Saari Alumni Stories: Johanna Sinisalo

Author Johanna Sinisalo is one of the first ever resident guests of the Saari Residence. Her aim is to offer her readers peepholes into other kinds of realities: “I hope my readers stop for a moment to ponder something that seemed self-evident before and view it from a new perspective.”
Johanna Sinisalo, Teos. Kuva: Katja Lösönen

Tampere-based author Johanna Sinisalo worked at the Saari Residence in the spring of 2008 when the residence had just been established.

Sinisalo explains that she examines the foolish actions of the human race by building variations of the world through fiction. “Natural science has always fascinated me but so has everything that is in the fringe area of rational thinking, in the shadowy corners that the light of knowledge has yet to penetrate. That’s why I love to cross the borders of realism in my work,” Sinisalo says.

At the Saari Residence many years ago, Sinisalo was finishing off her novel Linnunaivot (Bird Brain), which was published in the autumn of that year. Linnunaivot is a story about power structures: the varying subordination between humans and nature, a young couple’s civil war and a socially marginalised person’s need to leave his mark on the world. The novel describes what happens when normal everyday is no longer enough and you need extreme experiences to make life meaningful.

Birds play a large role in the book. Sinisalo says that the spring migration of birds during her residency gave her additional inspiration for her work. The Saari Residence is located on the shore of the Mietoistenlahti Bay where numerous flocks of migrating birds stop to rest every spring and autumn. The Mietoistenlahti Bay is considered one of the best places in Finland for bird watching. “I took a walk to clear my head one day and bumped into a group of excited bird watchers who pointed out a bittern to me in the reeds,” Sinisalo says. “The spring migration brought a life-enhancing liveliness to the Mietoistenlahti Bay and reminded me about the positive side of encounters between humans and nature.”

The birds filled the Saari environment with life while the residence was still young and fairly quiet. In the spring of 2008, there were only two other Saari Fellows besides Sinisalo. Some of the apartments were still being renovated and not all the common facilities were finished yet. The group of three residents made their own contribution to the apartments’ equipment: “As the first residents, we were asked for comments on the equipment available in the apartments, because it would obviously be difficult to determine what was needed until someone experienced day-to-day life there. I remember asking for a grater, a chopping board and a small saucepan.”

The peaceful residence provided an excellent environment for writing. “There was no television in the apartment and the Internet wasn’t yet full of entertainment in the form of social media or streaming services, so I focused pretty much just on my work,” Sinisalo remembers. With no external stimuli, she found a natural focus in her work: “My days quickly settled into a rhythm: I got up when it got light and went to bed when it got dark. I worked for 6 to 8 hours a day and always took a run at the end of the day, then cooked myself supper and read until dark.”
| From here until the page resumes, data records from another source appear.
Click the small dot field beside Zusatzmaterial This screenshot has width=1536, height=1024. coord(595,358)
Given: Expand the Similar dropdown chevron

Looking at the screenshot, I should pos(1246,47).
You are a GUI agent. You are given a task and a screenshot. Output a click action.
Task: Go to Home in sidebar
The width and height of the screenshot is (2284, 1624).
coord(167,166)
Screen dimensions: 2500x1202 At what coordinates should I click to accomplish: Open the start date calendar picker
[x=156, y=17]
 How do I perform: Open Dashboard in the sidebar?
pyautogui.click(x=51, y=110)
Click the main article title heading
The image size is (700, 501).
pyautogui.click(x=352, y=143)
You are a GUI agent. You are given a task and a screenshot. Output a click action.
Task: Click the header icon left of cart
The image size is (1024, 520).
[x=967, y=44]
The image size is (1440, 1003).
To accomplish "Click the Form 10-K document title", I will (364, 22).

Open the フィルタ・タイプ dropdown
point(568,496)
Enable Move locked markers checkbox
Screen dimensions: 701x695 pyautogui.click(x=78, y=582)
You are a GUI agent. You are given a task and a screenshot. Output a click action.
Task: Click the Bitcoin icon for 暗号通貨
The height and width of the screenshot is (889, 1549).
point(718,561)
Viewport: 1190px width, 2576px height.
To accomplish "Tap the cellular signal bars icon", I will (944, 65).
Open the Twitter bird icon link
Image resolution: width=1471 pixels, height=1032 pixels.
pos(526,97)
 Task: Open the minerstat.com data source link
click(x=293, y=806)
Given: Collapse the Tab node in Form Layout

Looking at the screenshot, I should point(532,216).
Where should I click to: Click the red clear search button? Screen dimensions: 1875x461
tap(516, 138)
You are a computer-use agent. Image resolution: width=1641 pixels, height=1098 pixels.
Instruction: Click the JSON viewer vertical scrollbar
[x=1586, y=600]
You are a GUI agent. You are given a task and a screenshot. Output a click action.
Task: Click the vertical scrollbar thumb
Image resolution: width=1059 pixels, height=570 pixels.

Sometimes the guests sat down together to enjoy a glass of wine. Sinisalo explains that often interaction with the other guests started naturally through everyday needs, such as borrowing some ingredient they had run out of or a tool. “My grater was very popular!” the author exclaims.

Ten years after the Linnunaivot book and her residency, Sinisalo’s works still focus on the ever more topical themes of the environment, the relationship between humans and nature, and power structures. She is currently writing a novel about managing the weather and is drafting another text about humans’ relationship with their own biology. With her works, she hopes to offer her readers peepholes into other kinds of realities: “I hope my readers stop for a moment to ponder something that seemed self-evident before and view it from a new perspective. I also want to tell stories that make my readers want to enter into a contract with me where the events and people in my books – even though they’re not very likely – are true for them for a moment.”